Back then, the village sets and individual pieces were in all the stores, but now they’re a little harder to find. As she started getting more and more buildings, Hautanen sought to find people to match. She had a doctor’s office for years and then found a doctor and patient. There’s a town crier for the town hall and a child eating a lollipop in front of the candy store. At the church, you can find a baby being baptized and a newly married couple. With the farm setup, chickens, pigs and sheep roam the pastures, and in the great outdoors, deer, bears, eagles and beavers can be found near the cabin.
Walt built her a replica of Mount Monadnock with a moon. There are carolers, Santa visiting with a young child and a family taking a horse drawn wagon ride. And of course the scene is a snowy wonderland complete with light up Christmas trees.
“It becomes magical,” Hautanen said, adding that a lot of the buildings light up. “If you like Christmas, you’ll like it.”
Over the years, Hautanen has personalized some of the buildings to be more representative of Jaffrey, the place she has called home her entire life.
She turned an old bakery into Walt’s Signs, her husband’s business on the same property, complete with a man (meant to be Walt) on a ladder painting signs. Walt painted the lettering for the mini Jaffrey Police Station and St. Patrick’s Church, and Hautanen has many other building she envisions as stores, businesses and landmarks from town.
“I’m trying to make a little Jaffrey village here,” she said. “And that includes some older buildings that used to be here years ago.”
She has replaced a few of the scenic buildings because “they are coming out with new ones that are much nicer.”

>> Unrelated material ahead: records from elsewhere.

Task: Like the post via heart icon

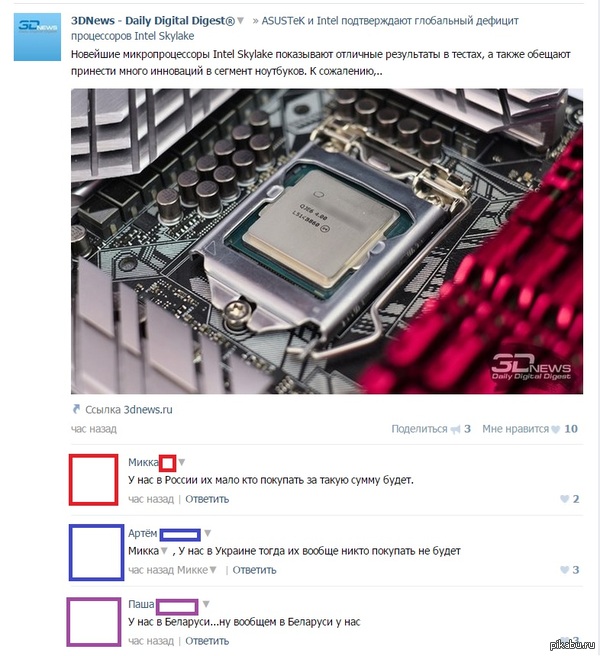Action: [555, 429]
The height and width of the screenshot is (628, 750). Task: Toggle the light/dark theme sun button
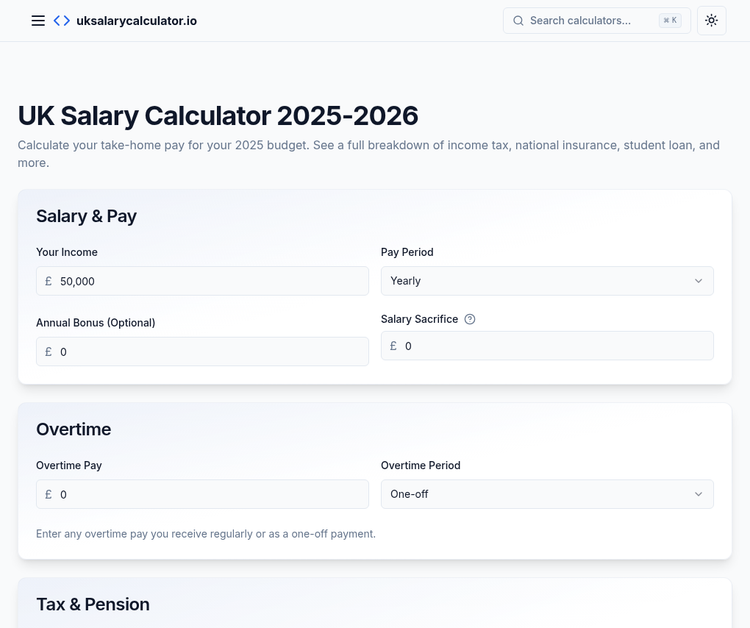coord(711,21)
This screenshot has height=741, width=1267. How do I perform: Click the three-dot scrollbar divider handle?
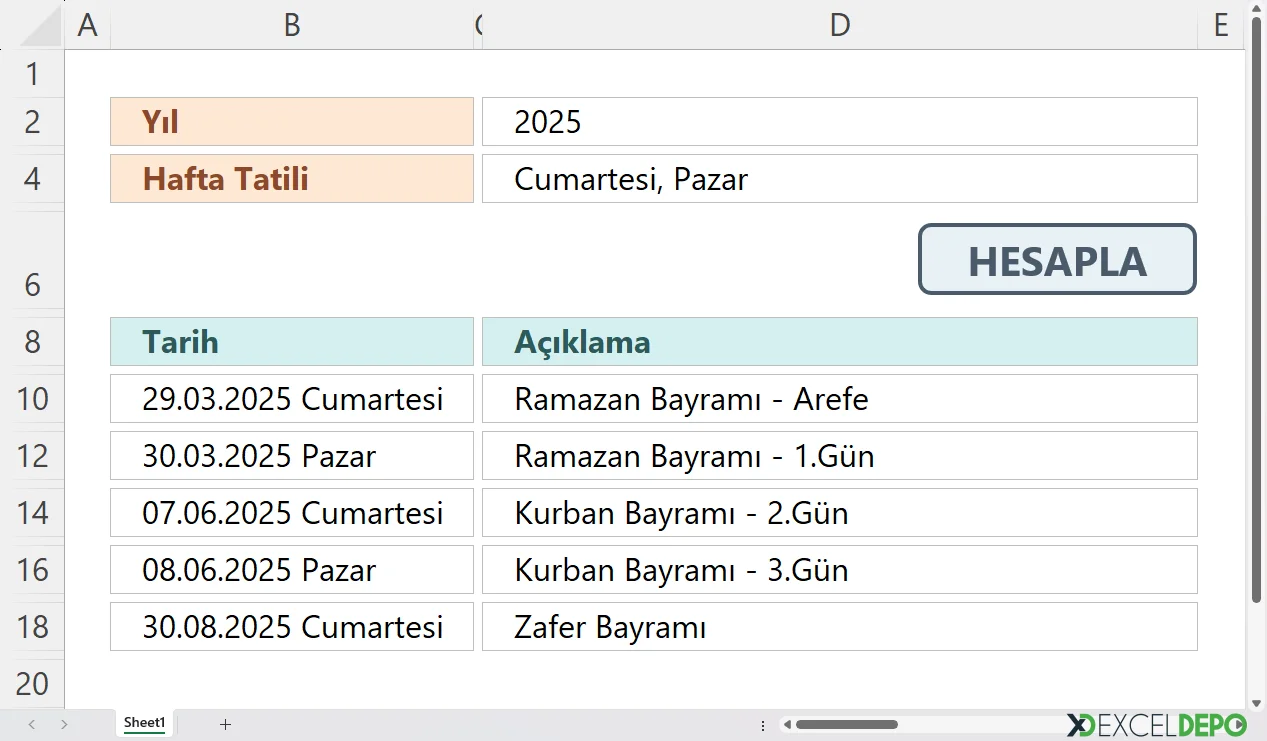point(762,723)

As the scene grew over the years, Hautanen said she was fortunate to have a large living room – 16 by 24 – that could accommodate the large tables and extensions set up in an L formation.
It’s setup in such a way that there are tiers, so not everything is on one level.
“You don’t want it to all just be flat,” Hautanen said. “Everything has its place.”
She typically starts the day after Thanksgiving and works on it for a few days, this year finishing the last day of November.
“It takes longer than it used to,” Hautanen said. “It’s a labor of love.”
During those days of when her children were young, Hautanen remembers they’d make snowmen out of cotton balls
She’ll miss having loved ones at the house this year, friends she’s known for years. It’s a long-standing tradition for others to see how she set it up and what’s new, and maybe, she said, she’ll rebuild it when it’s safer to have visitors.
“I think I’m having a Christmas in July party this year,” she said.